更に前記導電性層は、導電性、接触抵抗、及びエッチング特性の観点から、平均膜厚に対する表面粗さRaの比(表面粗さRa(nm)/平均膜厚(nm))が0.05〜250の範囲であることが好ましく、1〜100の範囲であることがより好ましく、3〜50の範囲であることが更に好ましく、4〜10の範囲であることが最も好ましい。表面粗さRa(nm)/平均膜厚(nm)の比が0.05〜250の範囲であることで、導電性、接触抵抗、及びエッチング特性により優れた導電性部材が得られる。
[導電性層の形状]
前記導電性部材における、基材表面に垂直な方向から観察した場合の形状は、特に制限されず、目的に応じて適宜選択できる。また導電性層は導電性領域に加えて非導電性領域を含むものであってもよい。すなわち導電性層は、導電性層の全領域が導電性領域である第一の態様(以下、この導電性層を「非パターン化導電性層」ともいう)、及び導電性層が導電性領域と非導電性領域とを含む第二の態様(以下、この導電性層を「パターン化導電性層」ともいう)の何れであってもよい。第二の態様の場合には、非導電性領域に金属ナノワイヤーが含まれていても含まれていなくてもよい。非導電性領域に金属ナノワイヤーが含まれている場合、非導電性領域に含まれる金属ナノワイヤーは断線されている。
第一の態様に係る導電性部材は、例えば太陽電池の透明電極として使用することができる。
また、第二の態様に係る導電性部材は、例えばタッチパネルを作成する場合に使用される。この場合、所望の形状を有する導電性領域と非導電性領域とが形成される。
前記非導電性領域及び導電性領域における表面抵抗率は特に制限されない。非導電性領域における表面抵抗率は例えば、1×10Ω/□以上であることが好ましく、1×10Ω/□以上であることがより好ましい。また導電性領域における表面抵抗率は例えば、1×10Ω/□以下であることが好ましく、9×10Ω/□以下であることがより好ましい。

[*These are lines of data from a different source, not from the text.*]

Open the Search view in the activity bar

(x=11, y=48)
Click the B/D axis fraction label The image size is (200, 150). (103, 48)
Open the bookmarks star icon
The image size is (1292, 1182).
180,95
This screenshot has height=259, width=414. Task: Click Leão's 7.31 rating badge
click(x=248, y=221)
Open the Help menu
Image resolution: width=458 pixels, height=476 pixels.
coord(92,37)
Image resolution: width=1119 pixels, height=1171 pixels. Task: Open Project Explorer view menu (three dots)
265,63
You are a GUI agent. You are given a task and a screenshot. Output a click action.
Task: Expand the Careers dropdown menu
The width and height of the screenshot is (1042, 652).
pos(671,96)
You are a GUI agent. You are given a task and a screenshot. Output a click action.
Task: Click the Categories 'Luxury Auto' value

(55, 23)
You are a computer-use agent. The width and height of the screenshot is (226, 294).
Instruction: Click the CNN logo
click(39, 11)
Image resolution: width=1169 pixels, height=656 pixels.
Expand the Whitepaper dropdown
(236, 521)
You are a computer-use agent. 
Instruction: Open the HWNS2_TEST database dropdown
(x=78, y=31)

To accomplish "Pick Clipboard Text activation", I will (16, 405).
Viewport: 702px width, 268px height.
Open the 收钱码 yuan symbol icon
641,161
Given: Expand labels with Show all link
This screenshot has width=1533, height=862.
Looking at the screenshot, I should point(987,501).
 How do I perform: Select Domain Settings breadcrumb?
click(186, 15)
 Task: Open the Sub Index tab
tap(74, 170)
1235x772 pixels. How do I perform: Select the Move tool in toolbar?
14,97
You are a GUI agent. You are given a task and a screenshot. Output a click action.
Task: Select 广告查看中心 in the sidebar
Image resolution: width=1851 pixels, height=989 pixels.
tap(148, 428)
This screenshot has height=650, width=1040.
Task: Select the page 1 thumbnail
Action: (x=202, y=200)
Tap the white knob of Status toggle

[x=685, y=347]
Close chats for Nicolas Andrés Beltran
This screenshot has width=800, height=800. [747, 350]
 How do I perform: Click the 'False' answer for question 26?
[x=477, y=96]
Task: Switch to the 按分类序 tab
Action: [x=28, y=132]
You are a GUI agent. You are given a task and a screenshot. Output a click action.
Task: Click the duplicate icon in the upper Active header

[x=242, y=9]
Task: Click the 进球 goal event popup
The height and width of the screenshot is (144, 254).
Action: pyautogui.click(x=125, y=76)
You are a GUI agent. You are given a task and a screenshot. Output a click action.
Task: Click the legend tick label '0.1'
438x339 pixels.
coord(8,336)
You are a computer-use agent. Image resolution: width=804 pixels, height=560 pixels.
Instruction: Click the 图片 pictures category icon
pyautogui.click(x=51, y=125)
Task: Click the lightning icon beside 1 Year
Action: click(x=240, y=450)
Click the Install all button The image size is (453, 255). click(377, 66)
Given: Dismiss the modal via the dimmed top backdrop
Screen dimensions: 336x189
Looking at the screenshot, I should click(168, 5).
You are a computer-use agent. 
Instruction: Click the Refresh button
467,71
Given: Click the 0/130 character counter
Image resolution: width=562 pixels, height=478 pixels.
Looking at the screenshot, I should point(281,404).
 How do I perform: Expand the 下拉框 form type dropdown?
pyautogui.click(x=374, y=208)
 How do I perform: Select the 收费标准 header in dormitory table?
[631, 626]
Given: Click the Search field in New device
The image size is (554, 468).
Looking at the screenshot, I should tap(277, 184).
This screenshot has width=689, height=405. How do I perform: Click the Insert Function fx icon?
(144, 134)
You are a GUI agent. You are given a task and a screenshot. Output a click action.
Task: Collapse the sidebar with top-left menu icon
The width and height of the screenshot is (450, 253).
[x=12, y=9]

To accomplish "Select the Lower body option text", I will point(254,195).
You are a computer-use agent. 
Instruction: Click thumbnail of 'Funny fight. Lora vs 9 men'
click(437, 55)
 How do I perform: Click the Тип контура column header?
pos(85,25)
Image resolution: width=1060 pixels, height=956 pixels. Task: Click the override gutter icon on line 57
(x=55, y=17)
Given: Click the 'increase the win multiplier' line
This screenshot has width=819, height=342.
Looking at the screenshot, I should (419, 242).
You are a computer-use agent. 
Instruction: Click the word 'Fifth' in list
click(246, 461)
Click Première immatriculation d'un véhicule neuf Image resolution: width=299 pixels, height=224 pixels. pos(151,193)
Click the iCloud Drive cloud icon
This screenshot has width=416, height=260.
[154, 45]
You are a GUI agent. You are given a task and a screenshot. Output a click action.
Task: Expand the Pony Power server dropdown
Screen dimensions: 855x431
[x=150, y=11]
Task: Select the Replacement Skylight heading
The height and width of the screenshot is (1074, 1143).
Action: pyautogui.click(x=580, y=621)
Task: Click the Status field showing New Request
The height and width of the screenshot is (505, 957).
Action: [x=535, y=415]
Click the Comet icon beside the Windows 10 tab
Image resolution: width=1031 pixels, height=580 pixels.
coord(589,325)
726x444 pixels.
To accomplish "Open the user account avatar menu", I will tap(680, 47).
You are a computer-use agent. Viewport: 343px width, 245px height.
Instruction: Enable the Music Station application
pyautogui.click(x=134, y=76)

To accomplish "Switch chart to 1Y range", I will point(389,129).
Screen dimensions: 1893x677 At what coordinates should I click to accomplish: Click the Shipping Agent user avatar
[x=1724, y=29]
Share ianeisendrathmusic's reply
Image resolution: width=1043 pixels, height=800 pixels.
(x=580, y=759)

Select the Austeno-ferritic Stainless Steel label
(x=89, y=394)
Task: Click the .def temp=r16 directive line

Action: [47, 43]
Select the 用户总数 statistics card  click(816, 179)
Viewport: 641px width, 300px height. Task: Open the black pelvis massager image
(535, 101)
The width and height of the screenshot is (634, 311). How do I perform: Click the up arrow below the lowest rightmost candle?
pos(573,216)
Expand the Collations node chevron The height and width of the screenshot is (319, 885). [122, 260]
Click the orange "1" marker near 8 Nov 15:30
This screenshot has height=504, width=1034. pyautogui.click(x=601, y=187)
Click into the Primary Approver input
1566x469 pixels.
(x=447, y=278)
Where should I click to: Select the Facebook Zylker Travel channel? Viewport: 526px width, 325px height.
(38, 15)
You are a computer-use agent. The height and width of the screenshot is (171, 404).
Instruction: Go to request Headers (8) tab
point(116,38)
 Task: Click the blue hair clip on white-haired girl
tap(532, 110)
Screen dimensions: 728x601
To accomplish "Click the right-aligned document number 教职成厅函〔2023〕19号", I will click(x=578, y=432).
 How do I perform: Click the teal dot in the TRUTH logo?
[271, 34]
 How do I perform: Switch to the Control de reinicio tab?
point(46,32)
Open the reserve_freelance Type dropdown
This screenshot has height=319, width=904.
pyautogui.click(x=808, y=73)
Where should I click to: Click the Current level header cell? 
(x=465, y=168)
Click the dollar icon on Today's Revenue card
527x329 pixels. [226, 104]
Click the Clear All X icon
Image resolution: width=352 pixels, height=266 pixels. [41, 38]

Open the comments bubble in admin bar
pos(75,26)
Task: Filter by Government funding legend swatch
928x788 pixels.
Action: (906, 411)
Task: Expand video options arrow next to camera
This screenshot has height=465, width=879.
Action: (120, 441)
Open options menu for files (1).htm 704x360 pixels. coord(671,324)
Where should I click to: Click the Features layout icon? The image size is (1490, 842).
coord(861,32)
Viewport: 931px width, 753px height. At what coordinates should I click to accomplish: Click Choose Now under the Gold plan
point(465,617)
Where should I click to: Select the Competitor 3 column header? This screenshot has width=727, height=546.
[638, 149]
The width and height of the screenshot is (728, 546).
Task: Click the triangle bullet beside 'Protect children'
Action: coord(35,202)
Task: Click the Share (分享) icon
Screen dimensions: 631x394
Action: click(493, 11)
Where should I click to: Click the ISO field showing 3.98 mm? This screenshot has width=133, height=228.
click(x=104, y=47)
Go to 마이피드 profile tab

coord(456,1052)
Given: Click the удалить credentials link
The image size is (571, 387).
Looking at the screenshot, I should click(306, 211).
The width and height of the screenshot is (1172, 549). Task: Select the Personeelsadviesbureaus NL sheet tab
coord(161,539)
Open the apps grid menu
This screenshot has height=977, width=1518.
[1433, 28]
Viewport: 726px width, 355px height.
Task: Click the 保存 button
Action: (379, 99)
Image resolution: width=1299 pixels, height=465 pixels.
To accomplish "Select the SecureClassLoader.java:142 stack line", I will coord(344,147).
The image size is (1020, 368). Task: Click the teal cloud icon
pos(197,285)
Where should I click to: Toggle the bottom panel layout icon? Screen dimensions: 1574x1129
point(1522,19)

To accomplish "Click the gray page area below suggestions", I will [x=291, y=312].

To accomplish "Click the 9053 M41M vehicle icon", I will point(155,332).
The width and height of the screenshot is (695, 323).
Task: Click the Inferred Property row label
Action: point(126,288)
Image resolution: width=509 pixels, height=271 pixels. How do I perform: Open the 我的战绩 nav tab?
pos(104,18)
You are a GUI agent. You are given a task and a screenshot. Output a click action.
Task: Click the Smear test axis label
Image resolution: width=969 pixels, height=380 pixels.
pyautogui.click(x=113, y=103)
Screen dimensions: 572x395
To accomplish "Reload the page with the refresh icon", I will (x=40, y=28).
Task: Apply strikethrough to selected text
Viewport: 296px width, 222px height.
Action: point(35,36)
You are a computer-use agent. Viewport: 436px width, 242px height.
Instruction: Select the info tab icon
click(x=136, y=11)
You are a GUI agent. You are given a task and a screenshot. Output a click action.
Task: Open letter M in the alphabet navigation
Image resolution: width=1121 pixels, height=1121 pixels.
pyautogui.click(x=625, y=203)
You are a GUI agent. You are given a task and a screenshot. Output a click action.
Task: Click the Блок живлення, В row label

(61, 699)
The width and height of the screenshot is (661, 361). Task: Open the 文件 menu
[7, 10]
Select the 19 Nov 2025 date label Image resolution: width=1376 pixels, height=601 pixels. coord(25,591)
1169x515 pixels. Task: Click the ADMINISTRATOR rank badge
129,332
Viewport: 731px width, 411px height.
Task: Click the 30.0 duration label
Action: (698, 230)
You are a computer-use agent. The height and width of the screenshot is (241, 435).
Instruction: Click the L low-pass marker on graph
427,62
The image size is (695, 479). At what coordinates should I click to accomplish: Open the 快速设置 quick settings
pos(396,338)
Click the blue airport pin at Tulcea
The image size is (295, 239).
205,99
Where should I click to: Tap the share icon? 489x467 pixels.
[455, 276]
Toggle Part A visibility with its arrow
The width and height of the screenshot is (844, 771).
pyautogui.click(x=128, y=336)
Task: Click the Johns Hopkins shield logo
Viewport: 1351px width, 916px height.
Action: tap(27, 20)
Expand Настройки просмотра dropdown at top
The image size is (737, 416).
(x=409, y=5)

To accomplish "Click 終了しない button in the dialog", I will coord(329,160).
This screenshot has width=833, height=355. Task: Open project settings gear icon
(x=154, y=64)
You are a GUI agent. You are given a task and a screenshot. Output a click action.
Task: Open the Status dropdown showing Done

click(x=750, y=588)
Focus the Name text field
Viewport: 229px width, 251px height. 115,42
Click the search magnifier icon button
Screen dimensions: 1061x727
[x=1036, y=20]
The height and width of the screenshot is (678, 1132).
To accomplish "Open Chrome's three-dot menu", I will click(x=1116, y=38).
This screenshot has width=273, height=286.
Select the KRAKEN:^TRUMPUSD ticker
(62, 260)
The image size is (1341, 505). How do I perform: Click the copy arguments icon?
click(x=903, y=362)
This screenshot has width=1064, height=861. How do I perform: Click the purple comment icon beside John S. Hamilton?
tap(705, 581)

パターン化導電性層は、例えば下記パターニング方法により製造される。
(1)予め非パターン化導電性層を形成しておき、この非パターン化導電性層の所望の領域に含まれる金属ナノワイヤーに炭酸ガスレーザー、YAGレーザー等の高エネルギーのレーザー光線を照射して、金属ナノワイヤーの一部を断線又は消失させて当該所望の領域を非導電性領域とするパターニング方法。この方法は、例えば、特開2010−4496号公報に記載されている。
(2)予め形成した非パターン化導電性層上にレジスト層を形成し得る感光性組成物(フォトレジスト)層を設け、この感光性組成物層に所望のパターン露光及び現像を行って、当該パターン状のレジスト層を形成したのちに、金属ナノワイヤーを溶解可能なエッチング液を付与して処理するウェットプロセスか、又は反応性イオンエッチングのようなドライプロセスにより、レジストで保護されていない領域の導電性層中の金属ナノワイヤーをエッチング除去するパターニング方法。この方法は、例えば特表2010−507199号公報(特に、段落0212〜0217)に記載されている。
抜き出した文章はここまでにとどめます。